Ausgewählter Auszug:
########
News 23. 05. 2012

Italiens Kirche nennt erstmals Zahlen über sexuellen Missbrauch

Die Italienische Bischofskonferenz hat im Zeitraum von 2000 bis 2011 insgesamt 135 Fälle sexuellen Missbrauchs Minderjähriger durch Priester registriert. Diese Zahl nannte ihr Generalsekretär, Bischof Mariano Crociata, laut Kathpress am Dienstagabend in Rom bei der Vorstellung der bischöflichen Leitlinien für den Umgang mit sexuellem Missbrauch.

In 77 Fällen kam es nach seinen Angaben es zu einem Verfahren vor einem staatlichen Gericht. Dabei seien 22 Priester in erster und 17 weitere in zweiter Instanz verurteilt worden. Fünf Verfahren endeten laut Crociata mit einem Freispruch. In 21 Fällen hätten die Angeklagten freiwillig in ein Strafmaß eingewilligt; diese Möglichkeit gibt es nach italienischem Recht bei weniger schweren Delikten. 12 Verfahren seien eingestellt worden. Es war das erste Mal, dass die Italienische Bischofskonferenz genaue Zahlen für Missbrauchsfälle veröffentlichte.
########
[Teil einer Datendatei]
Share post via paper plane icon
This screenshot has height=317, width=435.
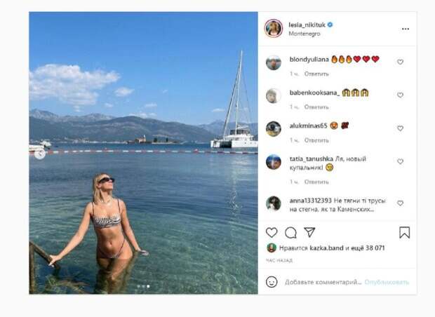tap(309, 232)
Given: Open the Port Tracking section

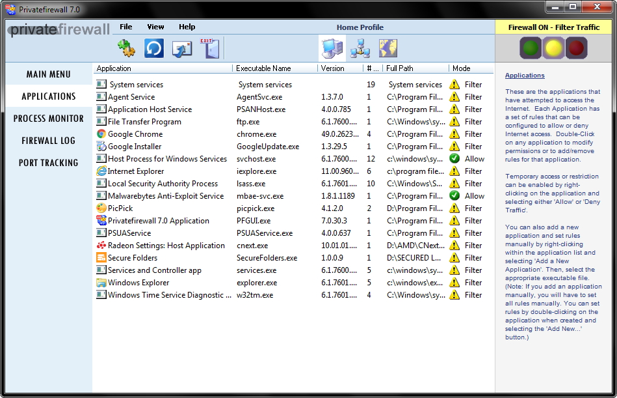Looking at the screenshot, I should pos(49,163).
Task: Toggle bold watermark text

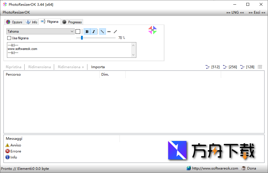Action: [x=87, y=31]
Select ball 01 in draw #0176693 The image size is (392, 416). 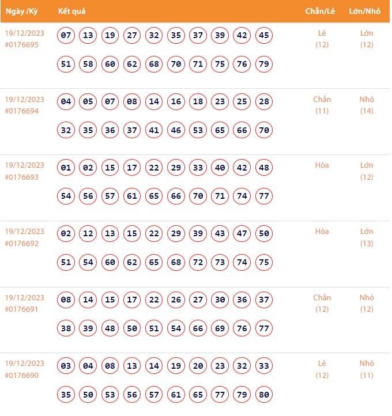coord(66,168)
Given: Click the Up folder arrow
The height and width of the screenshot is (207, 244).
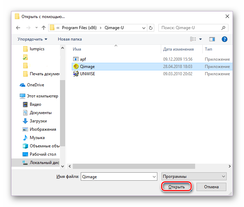Looking at the screenshot, I should click(44, 28).
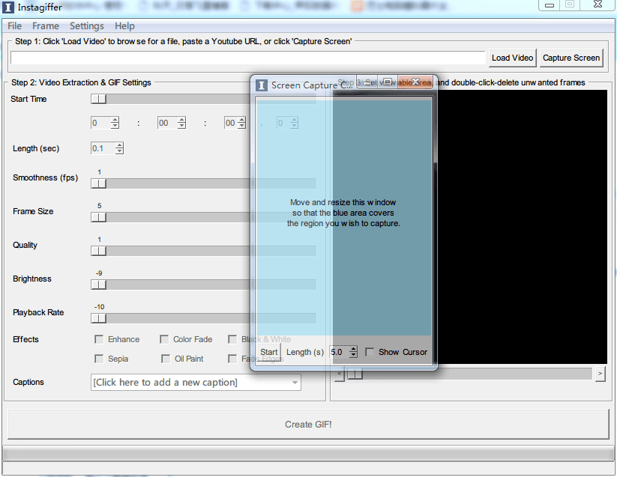Click the video URL input field
Screen dimensions: 617x477
247,58
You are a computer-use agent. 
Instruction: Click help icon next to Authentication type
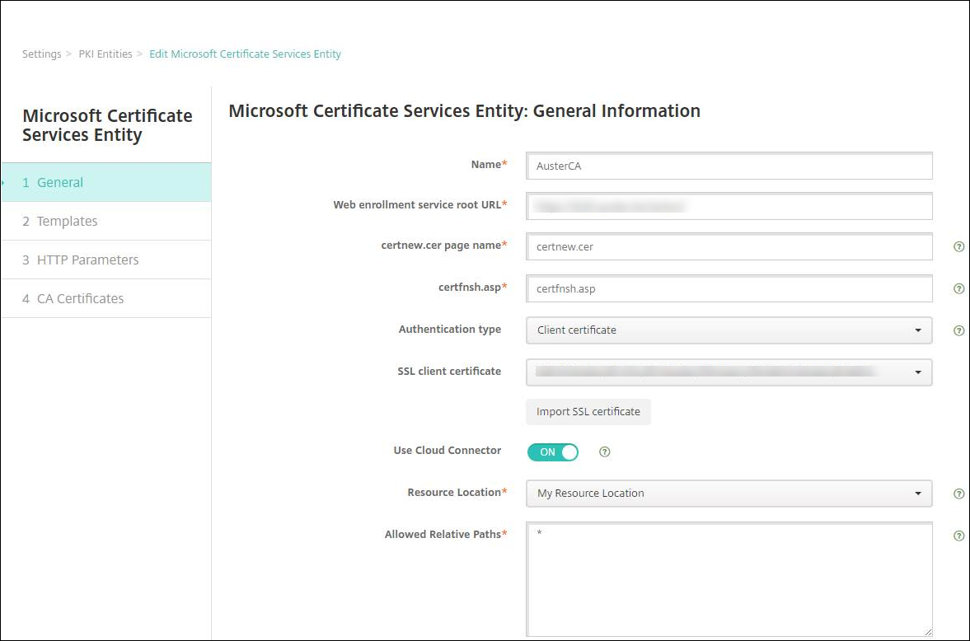tap(958, 330)
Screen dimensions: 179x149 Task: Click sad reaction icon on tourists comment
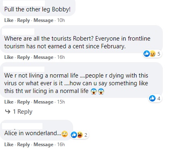click(x=153, y=54)
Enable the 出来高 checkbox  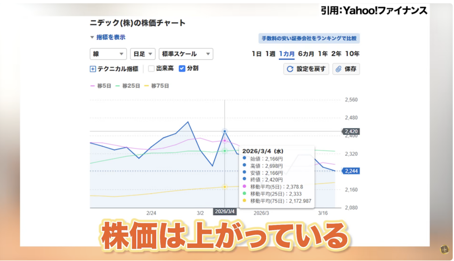pyautogui.click(x=152, y=69)
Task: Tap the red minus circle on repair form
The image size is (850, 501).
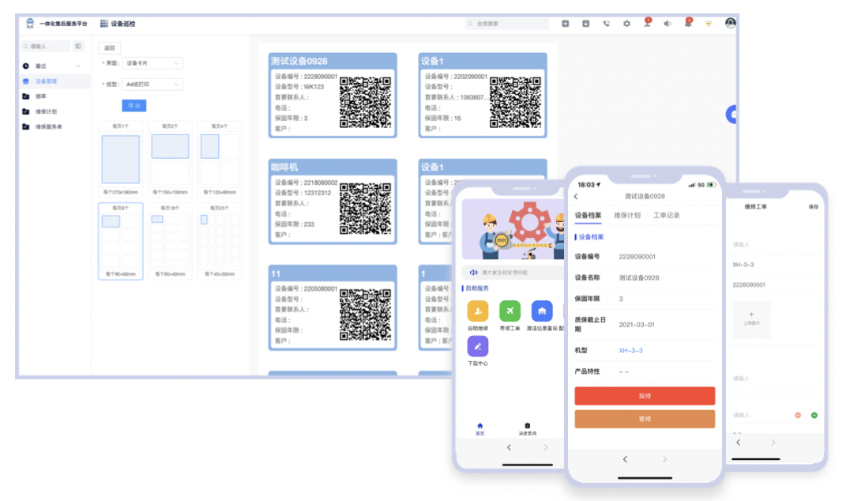Action: [x=798, y=415]
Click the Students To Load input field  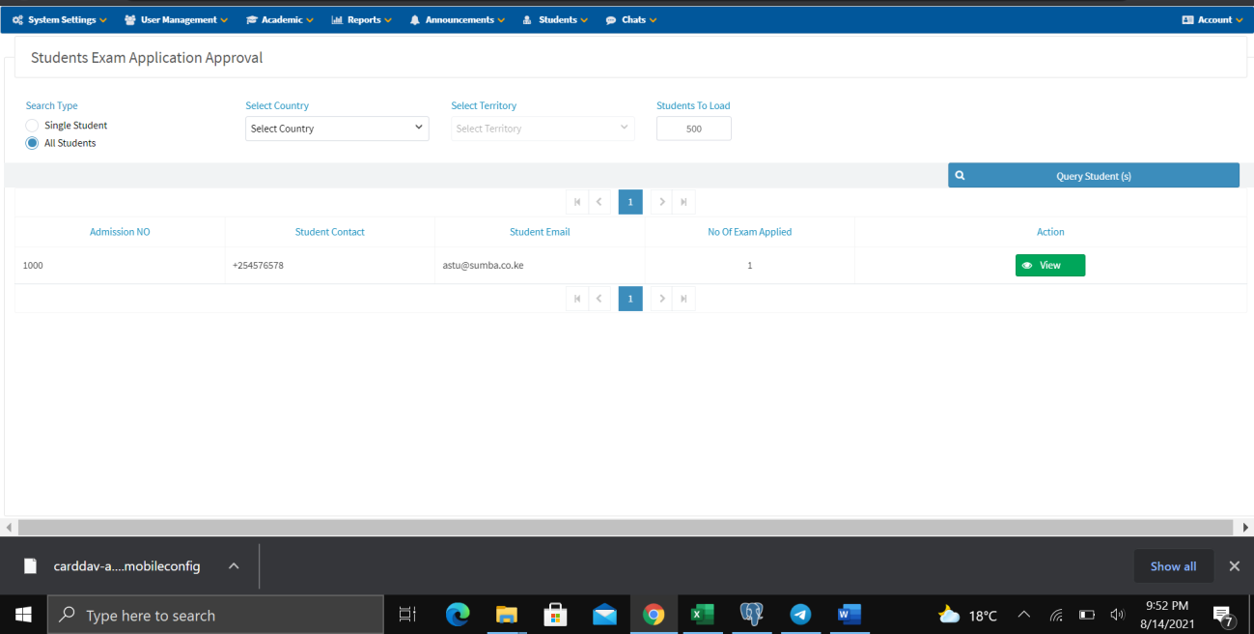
########
Ihre Aufgabe:
Beantworten Sie anhand der Meldung zu den Missbrauchszahlen der italienischen Kirche diese Fragen:
1. Wie viele Fälle registrierte die Italienische Bischofskonferenz von 2000 bis 2011?
2. Welche Funktion hat Bischof Mariano Crociata laut der Meldung?
3. Wie viele Verfahren endeten mit einem Freispruch?

Lösung:
1. 135 Fälle
2. Generalsekretär der Italienischen Bischofskonferenz
3. Fünf